* _Collected data_:
- Opening Delimiter -
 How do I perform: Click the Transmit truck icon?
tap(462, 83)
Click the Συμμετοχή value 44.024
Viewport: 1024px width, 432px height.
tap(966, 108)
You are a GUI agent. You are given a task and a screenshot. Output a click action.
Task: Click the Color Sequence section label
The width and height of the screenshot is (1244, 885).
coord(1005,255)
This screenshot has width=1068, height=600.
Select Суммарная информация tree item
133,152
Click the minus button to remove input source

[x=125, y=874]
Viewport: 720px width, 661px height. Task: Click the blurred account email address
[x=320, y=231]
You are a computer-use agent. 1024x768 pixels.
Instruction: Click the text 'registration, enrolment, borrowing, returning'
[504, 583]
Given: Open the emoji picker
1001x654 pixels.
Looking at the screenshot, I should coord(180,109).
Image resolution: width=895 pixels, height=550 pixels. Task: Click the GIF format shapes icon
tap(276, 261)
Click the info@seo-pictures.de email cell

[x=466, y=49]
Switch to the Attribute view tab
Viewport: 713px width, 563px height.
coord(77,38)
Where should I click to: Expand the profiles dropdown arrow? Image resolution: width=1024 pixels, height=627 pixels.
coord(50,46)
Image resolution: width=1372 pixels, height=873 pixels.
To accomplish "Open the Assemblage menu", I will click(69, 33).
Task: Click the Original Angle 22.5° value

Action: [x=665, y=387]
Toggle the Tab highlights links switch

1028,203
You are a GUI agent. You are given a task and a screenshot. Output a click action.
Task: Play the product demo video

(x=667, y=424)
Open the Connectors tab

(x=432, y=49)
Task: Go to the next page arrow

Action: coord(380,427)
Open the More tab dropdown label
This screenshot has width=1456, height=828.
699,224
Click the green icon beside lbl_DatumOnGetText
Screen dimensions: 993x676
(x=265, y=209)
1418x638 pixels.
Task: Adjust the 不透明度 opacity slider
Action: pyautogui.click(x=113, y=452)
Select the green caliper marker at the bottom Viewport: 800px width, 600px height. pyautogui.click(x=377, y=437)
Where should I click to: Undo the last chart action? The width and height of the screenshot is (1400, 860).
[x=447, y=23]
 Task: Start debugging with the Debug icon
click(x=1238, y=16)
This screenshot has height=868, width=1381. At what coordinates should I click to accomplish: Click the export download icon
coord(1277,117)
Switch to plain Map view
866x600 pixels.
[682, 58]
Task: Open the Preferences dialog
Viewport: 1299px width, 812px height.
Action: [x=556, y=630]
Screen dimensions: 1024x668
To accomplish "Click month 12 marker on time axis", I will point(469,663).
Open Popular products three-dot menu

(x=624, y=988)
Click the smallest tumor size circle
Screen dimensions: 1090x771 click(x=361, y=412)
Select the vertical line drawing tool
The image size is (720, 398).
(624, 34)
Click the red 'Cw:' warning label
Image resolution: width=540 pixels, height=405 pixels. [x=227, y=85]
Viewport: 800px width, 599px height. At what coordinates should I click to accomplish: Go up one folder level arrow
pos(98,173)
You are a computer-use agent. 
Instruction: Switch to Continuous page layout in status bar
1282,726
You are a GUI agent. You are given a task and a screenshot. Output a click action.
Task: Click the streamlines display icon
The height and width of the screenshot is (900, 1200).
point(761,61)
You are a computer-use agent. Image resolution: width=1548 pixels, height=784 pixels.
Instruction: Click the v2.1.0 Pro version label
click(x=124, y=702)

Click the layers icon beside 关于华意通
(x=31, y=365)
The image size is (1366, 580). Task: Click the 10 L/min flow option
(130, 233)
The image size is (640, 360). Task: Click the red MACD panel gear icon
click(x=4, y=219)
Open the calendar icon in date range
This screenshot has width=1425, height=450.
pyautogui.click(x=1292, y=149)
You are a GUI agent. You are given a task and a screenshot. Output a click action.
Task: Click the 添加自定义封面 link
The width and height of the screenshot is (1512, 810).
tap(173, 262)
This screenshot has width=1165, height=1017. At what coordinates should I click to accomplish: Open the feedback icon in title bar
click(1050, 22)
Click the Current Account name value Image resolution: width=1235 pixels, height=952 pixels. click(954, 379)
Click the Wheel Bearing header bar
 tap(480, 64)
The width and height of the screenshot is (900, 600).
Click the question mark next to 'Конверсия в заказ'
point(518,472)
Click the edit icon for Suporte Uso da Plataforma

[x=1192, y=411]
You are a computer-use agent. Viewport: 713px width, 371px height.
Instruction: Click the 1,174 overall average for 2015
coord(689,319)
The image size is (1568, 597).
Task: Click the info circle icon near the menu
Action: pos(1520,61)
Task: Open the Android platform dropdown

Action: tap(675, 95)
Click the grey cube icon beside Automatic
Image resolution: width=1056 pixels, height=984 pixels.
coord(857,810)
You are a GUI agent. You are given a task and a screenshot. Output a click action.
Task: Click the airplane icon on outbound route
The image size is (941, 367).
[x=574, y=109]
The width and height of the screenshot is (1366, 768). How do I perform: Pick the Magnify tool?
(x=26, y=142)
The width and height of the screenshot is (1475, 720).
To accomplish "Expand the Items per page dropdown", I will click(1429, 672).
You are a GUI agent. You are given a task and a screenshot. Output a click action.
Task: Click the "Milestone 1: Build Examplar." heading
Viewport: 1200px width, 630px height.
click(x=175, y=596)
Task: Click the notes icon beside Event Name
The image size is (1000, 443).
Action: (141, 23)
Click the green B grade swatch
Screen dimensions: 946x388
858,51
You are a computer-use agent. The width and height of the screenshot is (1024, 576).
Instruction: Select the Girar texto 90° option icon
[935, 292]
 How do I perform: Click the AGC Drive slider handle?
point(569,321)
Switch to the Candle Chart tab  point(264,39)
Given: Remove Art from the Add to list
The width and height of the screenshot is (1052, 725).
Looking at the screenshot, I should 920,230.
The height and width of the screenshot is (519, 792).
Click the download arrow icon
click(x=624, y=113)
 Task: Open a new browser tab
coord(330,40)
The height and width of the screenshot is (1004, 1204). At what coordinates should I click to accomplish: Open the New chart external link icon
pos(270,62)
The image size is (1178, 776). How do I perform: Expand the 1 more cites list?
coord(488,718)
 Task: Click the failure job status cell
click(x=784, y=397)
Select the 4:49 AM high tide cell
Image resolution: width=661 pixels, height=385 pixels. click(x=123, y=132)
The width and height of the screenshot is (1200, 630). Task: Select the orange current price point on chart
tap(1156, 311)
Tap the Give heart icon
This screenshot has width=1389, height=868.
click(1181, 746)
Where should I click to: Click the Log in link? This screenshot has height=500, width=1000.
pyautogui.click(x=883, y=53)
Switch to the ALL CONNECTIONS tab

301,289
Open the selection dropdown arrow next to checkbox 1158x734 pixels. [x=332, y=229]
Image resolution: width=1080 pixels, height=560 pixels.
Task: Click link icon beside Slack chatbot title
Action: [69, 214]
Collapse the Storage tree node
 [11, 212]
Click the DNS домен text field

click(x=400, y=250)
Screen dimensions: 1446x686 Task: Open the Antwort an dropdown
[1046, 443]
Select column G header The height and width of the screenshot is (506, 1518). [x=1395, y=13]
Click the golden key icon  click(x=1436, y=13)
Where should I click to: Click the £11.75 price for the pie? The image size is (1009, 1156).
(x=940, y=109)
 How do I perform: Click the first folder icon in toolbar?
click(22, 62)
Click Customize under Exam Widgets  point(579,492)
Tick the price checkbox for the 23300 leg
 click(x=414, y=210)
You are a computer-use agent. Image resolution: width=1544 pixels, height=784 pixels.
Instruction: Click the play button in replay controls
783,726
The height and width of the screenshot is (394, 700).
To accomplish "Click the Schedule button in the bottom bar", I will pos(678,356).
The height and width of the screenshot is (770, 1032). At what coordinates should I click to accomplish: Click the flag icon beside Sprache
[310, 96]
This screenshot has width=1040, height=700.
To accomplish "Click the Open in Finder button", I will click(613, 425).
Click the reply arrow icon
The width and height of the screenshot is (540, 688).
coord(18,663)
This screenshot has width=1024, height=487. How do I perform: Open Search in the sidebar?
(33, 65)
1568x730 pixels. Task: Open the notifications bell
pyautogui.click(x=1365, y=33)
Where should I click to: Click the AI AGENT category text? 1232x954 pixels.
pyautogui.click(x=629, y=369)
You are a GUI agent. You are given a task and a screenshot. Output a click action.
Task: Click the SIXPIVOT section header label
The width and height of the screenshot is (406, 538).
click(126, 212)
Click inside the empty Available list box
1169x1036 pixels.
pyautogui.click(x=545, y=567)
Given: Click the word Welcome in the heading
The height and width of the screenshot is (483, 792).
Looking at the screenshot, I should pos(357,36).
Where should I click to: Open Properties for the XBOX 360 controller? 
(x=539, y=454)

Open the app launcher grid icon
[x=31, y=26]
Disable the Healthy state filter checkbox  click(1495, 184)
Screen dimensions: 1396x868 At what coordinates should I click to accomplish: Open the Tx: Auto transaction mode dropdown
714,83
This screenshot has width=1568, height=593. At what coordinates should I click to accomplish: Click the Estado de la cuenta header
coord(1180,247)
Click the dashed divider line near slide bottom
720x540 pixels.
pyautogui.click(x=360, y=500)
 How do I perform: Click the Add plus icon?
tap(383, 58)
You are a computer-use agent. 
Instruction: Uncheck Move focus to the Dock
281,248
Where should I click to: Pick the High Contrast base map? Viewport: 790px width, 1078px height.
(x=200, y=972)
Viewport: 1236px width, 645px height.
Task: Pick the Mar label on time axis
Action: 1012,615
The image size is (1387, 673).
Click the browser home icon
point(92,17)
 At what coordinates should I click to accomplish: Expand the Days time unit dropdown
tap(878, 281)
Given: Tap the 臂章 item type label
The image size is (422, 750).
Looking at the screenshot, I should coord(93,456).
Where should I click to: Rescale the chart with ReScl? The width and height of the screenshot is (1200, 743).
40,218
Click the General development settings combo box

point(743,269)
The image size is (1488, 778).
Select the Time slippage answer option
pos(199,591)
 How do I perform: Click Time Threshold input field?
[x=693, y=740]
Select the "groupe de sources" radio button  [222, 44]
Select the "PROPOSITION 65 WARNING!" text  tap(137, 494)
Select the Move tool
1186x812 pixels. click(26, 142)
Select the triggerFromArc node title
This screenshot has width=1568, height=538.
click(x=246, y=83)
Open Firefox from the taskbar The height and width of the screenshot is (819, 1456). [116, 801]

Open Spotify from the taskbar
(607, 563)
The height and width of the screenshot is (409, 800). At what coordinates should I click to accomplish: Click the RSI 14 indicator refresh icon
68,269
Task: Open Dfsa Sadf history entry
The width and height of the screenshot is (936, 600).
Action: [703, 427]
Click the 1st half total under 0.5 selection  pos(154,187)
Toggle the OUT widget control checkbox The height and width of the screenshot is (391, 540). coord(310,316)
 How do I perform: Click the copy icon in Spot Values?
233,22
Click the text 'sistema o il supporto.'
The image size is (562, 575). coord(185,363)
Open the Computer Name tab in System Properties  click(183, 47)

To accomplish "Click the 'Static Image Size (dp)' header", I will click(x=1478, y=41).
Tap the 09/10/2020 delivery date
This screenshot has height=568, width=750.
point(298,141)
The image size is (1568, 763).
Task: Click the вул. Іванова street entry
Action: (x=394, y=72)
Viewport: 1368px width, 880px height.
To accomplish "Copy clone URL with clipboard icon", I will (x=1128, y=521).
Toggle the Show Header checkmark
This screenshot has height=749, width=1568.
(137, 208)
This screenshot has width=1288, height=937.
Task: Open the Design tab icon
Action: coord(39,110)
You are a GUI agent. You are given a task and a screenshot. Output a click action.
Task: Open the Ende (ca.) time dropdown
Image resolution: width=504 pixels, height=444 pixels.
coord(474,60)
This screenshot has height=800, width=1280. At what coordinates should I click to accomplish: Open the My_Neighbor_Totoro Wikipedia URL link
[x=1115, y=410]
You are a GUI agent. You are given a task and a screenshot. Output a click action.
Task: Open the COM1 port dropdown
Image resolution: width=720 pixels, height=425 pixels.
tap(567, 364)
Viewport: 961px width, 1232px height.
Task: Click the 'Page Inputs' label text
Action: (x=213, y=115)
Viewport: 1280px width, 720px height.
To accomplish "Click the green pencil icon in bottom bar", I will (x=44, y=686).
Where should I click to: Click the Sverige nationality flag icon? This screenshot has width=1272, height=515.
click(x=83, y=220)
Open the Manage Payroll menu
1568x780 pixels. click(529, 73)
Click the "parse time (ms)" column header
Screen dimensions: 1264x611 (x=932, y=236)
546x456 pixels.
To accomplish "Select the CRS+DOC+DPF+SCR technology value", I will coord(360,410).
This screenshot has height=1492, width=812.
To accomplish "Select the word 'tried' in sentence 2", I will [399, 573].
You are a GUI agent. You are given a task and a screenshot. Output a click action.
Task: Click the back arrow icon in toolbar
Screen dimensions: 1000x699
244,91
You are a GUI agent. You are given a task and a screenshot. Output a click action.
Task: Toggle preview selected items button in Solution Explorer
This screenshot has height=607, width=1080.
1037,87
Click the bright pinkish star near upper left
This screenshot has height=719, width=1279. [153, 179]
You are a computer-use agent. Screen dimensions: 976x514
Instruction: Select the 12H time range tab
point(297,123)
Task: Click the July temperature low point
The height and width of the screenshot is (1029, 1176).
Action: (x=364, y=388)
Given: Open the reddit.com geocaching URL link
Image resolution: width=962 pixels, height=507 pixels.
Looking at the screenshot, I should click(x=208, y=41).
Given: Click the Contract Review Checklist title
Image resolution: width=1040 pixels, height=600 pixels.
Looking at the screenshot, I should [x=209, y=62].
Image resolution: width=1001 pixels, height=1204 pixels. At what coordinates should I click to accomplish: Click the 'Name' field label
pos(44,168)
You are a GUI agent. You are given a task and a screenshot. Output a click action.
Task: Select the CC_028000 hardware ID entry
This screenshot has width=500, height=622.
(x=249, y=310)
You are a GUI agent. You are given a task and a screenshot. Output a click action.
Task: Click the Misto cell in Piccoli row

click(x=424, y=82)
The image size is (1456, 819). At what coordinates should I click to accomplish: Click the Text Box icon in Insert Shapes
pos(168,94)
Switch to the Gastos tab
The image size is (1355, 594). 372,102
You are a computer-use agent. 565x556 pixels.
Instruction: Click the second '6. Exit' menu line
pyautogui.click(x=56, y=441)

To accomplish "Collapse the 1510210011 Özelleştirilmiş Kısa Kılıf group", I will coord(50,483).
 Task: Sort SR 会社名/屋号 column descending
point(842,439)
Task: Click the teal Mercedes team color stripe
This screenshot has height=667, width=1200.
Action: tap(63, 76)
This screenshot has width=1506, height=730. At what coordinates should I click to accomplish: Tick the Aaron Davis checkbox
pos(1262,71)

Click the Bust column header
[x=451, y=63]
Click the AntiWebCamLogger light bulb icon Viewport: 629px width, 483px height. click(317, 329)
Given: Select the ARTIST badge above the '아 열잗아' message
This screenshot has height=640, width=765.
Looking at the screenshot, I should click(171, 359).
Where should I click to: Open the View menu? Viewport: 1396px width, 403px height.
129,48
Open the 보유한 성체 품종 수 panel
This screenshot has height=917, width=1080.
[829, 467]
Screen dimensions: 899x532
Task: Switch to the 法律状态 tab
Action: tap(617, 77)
- Closing Delimiter -
* _TASK REQUIREMENTS_:
Please tally the lines of the entries that hold "word" and give only the resulting number.

* _RESPONSE AREA_:
2